Fault Detection and Classification Based on Co-training of Semisupervised Machine Learning

• Published in: IEEE transactions on industrial electronics (1982) Vol. 65; no. 2; pp. 1595 - 1605
• Main Authors: Abdelgayed, Tamer S., Morsi, Walid G., Sidhu, Tarlochan S.
• Format: Journal Article
• Language: English
• Published: New York IEEE 01.02.2018; The Institute of Electrical and Electronics Engineers, Inc. (IEEE)
• Subjects: Artificial intelligence; Classification; Classifiers; Computer simulation; Data models; Discrete Wavelet Transform; Discrete wavelet transforms; Electric power grids; Estimation; Fault detection; Fault diagnosis; fault protection; Feature extraction; Machine learning; Parameter identification; pattern recognition; Search algorithms; Semi-supervised learning; semisupervised learning; Support vector machines; Training; Waveforms; Wavelet transforms
• ISSN: 0278-0046; 1557-9948
• DOI: 10.1109/TIE.2017.2726961

This paper presents a semisupervised machine learning approach based on co-training of two classifiers for fault classification in both the transmission and the distribution systems with consideration of microgrids.
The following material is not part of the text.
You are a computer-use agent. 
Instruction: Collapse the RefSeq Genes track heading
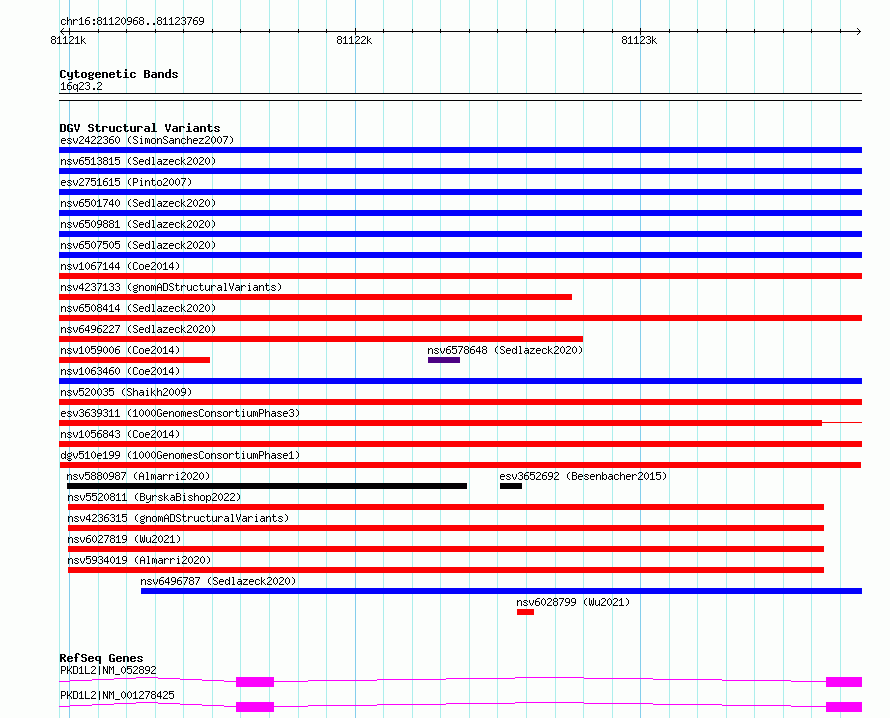coord(101,658)
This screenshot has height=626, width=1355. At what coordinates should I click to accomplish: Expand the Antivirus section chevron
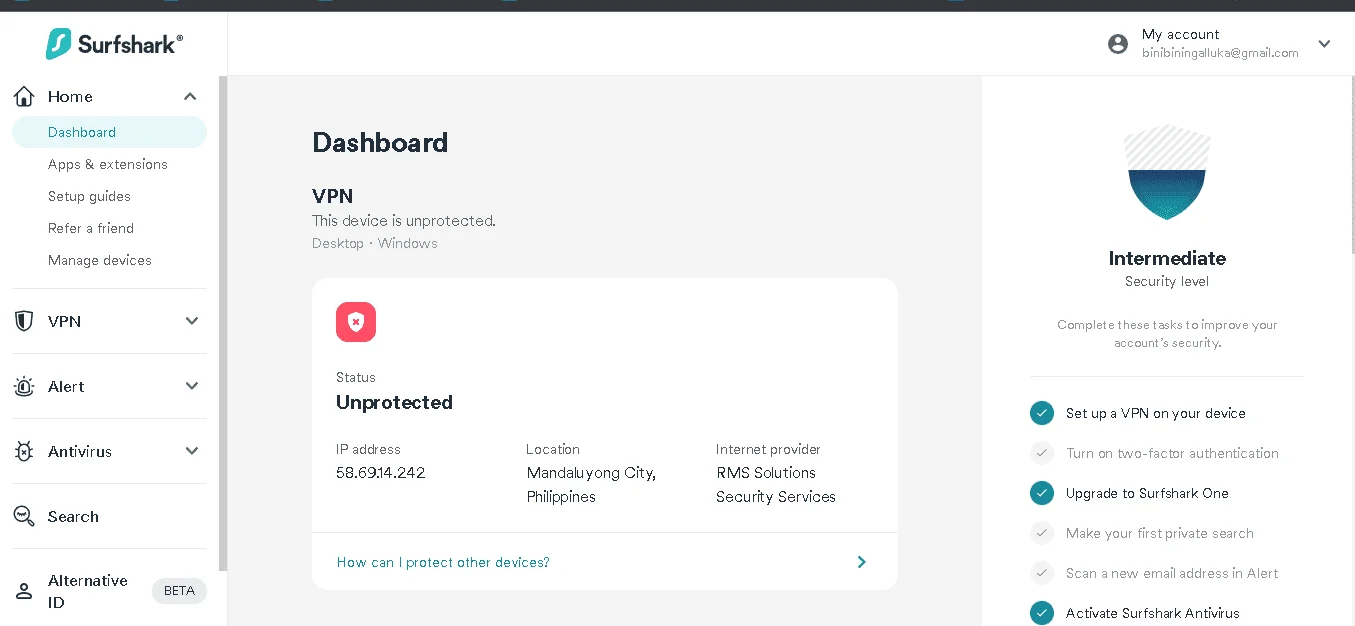pyautogui.click(x=192, y=451)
Unlike previous work in which only labeled data are treated using supervised machine learning approaches, this study uses a semisupervised machine learning approach to handle both labeled and unlabeled data. In order to extract the hidden features in the current and voltage waveforms, the discrete wavelet transform is applied, while the harmony search algorithm is utilized to identify the optimal parameters of the wavelets. The performance of the proposed method was examined on both transmission and distribution test systems in a simulation environment, and also using experimental hardware. The results have shown that the proposed approach provides flexibility and adaptability in dealing with various system conditions/configurations with high accuracy. The results also have demonstrated that the proposed semisupervised approach can improve the fault classification accuracy compared to that obtained using other machine learning approaches (i.e., supervised and unsupervised) in the case of utilizing unlabeled data to build and train the classifier's model.